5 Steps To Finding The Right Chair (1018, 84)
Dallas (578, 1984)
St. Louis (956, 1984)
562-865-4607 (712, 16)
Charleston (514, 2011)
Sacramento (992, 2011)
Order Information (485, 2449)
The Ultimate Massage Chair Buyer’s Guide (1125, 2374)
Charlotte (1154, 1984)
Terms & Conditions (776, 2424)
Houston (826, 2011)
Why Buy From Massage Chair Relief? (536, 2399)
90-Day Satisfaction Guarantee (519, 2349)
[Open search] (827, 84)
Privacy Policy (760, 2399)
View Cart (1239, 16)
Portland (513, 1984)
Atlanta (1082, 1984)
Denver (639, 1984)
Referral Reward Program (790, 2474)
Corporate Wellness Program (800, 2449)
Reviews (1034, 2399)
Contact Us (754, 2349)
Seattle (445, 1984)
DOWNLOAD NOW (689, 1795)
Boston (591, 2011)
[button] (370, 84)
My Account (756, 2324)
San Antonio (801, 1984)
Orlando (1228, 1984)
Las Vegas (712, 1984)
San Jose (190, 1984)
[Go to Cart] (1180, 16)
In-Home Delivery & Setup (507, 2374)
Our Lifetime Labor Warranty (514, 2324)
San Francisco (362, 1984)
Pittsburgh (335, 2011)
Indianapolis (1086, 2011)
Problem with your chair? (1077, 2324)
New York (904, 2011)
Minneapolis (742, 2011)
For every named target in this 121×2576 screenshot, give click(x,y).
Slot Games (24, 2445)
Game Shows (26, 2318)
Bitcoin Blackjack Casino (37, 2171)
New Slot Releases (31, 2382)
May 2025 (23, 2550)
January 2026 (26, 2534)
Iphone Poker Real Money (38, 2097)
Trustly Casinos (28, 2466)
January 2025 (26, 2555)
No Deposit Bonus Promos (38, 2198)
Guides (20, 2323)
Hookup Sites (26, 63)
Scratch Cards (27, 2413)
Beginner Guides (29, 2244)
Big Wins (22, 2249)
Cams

:::

Reply with a number only, showing how many lines of the material contain the word "Massage".

=== Completed exercise ===
2